I come from a big family, and we traveled a pretty impressive amount for our large numbers. When I was little, we owned a Volkswagen bus that my dad had taken the benches, rotated them 90 degrees and bolted back so they lined the sides and faced each other. The VW symbol was flipped upside down.
We went to the Outer Banks in North Carolina frequently and once a year did a trip to Florida, typically to Disney World. Once the first minivan came out, our trips got upgraded and we hit the Florida Keys and did ski trips. I also got to ride the train and do at least an annual trip to Washington DC or New York City. This sense of wanderlust was ingrained in me early. I remember one thing that I really loved the most was when we’d travel far enough that the weather shifted or that the trees/scenario changed. I loved trying new foods and remember my first tastes of raw oysters on the half shell, sea conch soup, a real Ruben sandwich, and on and on.

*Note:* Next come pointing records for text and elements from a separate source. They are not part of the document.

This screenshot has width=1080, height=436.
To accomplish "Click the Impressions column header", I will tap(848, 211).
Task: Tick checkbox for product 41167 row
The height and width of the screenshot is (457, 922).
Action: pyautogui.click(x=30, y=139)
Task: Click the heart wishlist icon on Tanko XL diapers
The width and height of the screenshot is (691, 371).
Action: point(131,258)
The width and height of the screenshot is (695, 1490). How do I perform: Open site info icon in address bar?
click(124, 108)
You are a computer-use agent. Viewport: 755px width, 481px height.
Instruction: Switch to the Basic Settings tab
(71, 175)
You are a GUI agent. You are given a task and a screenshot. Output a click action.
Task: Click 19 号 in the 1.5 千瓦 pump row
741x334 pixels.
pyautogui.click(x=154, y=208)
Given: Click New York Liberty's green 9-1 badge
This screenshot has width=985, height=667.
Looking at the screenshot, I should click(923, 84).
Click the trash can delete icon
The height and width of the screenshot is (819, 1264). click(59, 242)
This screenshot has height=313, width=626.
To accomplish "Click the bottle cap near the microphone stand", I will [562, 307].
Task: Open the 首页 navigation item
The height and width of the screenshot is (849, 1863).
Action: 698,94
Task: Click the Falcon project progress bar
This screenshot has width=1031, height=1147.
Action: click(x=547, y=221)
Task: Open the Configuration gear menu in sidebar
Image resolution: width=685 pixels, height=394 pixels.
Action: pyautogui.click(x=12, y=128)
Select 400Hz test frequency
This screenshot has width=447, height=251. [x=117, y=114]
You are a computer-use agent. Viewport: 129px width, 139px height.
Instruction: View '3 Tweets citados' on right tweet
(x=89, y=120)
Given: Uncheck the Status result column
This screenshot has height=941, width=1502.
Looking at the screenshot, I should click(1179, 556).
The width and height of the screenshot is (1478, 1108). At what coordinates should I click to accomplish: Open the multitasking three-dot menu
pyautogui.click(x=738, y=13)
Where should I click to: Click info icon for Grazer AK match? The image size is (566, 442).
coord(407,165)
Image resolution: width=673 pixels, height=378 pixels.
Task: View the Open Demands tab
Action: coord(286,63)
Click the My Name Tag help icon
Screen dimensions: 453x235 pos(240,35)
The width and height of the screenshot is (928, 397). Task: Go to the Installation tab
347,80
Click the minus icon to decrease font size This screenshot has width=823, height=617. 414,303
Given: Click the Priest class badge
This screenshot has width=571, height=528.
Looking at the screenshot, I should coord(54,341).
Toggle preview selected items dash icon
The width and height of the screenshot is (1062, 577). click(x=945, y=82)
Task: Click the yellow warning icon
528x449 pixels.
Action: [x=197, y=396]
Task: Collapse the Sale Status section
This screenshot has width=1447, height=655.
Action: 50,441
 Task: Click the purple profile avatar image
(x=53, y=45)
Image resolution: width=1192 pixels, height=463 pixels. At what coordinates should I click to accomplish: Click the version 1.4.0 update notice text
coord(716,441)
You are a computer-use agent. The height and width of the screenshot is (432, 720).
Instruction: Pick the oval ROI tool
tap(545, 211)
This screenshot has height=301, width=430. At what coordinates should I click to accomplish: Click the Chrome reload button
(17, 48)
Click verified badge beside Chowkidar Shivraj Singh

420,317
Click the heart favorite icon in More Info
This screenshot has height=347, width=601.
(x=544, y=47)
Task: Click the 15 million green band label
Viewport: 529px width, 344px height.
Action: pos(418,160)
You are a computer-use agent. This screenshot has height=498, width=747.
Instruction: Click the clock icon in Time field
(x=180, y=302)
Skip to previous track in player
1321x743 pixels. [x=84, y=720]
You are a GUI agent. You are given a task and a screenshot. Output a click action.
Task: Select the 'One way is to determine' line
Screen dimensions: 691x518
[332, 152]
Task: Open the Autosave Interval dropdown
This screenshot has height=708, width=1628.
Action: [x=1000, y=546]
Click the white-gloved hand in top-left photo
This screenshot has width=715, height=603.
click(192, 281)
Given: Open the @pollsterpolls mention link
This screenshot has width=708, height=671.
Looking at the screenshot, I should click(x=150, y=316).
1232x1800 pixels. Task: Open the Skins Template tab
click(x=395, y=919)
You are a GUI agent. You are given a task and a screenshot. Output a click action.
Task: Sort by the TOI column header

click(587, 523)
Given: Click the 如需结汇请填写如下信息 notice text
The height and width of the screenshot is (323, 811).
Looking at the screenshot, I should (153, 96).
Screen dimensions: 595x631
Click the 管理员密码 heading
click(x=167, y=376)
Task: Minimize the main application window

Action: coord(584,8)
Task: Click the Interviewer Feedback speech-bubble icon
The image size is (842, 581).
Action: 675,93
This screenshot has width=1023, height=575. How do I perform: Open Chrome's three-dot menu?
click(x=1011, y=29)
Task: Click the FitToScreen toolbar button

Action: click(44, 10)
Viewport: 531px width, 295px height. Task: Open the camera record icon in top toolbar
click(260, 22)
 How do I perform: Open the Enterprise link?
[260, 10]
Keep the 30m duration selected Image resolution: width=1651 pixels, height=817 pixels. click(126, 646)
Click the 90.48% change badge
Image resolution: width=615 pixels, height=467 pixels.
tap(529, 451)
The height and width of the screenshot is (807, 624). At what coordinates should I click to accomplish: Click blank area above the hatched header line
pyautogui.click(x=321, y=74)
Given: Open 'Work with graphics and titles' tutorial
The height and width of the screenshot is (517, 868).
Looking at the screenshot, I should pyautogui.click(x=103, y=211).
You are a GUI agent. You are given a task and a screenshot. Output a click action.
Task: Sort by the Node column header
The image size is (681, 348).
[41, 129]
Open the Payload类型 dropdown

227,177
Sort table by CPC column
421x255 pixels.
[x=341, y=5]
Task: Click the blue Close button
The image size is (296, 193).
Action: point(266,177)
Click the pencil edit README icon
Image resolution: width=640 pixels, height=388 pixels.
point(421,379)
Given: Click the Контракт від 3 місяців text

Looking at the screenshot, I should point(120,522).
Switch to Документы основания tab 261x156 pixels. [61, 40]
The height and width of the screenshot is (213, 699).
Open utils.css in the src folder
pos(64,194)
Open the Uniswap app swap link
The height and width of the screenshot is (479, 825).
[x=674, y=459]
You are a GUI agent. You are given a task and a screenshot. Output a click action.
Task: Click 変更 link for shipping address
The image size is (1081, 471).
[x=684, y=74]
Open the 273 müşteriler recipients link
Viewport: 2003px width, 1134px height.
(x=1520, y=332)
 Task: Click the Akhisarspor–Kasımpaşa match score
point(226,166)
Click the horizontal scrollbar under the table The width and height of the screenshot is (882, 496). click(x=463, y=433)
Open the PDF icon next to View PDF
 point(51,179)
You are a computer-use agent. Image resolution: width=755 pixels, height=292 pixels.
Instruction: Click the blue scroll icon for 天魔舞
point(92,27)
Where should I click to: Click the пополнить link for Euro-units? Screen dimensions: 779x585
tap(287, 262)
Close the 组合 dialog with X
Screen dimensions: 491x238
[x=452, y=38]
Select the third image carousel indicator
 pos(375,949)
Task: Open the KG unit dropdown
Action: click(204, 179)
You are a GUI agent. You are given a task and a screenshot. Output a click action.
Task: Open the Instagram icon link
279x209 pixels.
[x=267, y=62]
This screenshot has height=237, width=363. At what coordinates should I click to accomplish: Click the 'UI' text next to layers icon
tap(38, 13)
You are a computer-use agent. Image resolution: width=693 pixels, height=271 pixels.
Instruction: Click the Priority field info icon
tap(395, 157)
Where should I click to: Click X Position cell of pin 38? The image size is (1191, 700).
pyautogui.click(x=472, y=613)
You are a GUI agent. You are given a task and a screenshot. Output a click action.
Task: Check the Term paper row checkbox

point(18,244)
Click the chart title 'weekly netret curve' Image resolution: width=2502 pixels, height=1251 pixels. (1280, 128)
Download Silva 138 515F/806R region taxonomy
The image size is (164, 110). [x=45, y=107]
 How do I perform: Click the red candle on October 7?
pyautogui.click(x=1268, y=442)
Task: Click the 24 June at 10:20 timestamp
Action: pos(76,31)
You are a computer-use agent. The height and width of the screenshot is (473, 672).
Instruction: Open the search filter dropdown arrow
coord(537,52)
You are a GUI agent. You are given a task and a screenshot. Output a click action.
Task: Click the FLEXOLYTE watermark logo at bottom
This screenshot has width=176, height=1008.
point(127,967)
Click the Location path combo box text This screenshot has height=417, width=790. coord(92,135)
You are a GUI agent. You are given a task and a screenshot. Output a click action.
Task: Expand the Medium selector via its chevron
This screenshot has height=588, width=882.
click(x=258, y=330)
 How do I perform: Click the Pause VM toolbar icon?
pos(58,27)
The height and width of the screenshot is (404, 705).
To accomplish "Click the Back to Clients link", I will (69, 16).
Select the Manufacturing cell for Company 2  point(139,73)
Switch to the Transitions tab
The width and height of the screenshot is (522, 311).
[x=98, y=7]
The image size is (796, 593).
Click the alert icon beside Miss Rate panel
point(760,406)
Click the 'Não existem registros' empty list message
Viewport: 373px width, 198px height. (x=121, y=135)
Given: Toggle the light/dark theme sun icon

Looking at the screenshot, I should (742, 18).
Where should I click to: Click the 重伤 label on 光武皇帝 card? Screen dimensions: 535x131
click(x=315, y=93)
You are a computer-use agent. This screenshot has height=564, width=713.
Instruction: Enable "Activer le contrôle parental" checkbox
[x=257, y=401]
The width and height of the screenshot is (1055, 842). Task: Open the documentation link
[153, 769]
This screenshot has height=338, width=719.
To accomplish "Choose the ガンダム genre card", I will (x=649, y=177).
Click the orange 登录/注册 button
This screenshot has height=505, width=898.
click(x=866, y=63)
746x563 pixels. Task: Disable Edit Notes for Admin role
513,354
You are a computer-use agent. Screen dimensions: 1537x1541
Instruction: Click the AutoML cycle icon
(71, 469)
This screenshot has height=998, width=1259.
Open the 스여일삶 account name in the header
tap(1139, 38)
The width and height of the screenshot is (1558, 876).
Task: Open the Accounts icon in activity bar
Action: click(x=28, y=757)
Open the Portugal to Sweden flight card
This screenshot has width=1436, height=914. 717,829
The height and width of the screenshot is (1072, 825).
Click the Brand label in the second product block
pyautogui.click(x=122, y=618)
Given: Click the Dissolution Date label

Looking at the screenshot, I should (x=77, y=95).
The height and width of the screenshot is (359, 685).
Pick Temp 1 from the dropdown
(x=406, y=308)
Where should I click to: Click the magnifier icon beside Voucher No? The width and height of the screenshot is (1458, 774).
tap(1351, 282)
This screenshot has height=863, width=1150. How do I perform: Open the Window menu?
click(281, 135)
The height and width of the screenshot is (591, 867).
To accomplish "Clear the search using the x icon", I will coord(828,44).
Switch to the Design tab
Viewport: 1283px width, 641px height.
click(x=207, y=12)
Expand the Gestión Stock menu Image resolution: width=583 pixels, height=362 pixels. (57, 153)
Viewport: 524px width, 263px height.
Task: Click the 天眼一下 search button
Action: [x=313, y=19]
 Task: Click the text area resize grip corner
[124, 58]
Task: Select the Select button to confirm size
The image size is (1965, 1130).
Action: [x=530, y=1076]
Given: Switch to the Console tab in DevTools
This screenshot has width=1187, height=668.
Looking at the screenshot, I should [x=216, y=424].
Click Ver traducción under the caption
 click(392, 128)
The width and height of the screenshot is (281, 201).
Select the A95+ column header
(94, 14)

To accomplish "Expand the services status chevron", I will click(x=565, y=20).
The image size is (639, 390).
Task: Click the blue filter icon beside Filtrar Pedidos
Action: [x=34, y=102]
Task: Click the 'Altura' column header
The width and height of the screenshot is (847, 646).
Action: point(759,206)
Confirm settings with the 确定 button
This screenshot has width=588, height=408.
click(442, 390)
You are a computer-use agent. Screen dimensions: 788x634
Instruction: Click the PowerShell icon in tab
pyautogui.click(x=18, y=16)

I started working around 16 and saved my money and started going on solo trips. I do appreciate that my parents let me fly, take the car or ride a train solo throughout high school. As long as I checked in, paid for it myself and didn’t have any problems, I was allowed to keep doing these trips.
When I reached college and needed to pick a career, I knew I loved to travel. I tried to come up with a career where someone else would pay for me to travel the world. I wanted to see it all. So Political Science with a concentration in International Relations seemed the most likely. During college, I got to study abroad in France and did a humanitarian trip to Honduras. Immediately following graduation, I headed to Europe and backpacked for three months and went to 15 countries. My wanderlust has only grown and spread since then.
When I take a moment to slow down and appreciate my life, I feel so spoiled. I live in Belgium. Last week, I spent part of it in Italy, and now I’m on a plane to the US for a few days. It never gets old. Even returning to the same races or same places doesn’t feel redundant. I get excited about a little reflection of familiarity that’s mixed in with the hope of a new restaurant or adventure.
One day this will all slow down, and I want to be a place that I embrace that when it happens. Until then, I’m going to go big and always say yes to the extra glass of local dessert Sicilian wine that the waiter tells me I must try or extend one of my work travels by a day or two (which rarely happens but I aim to do it when I can!) to wander around and explore. More is more.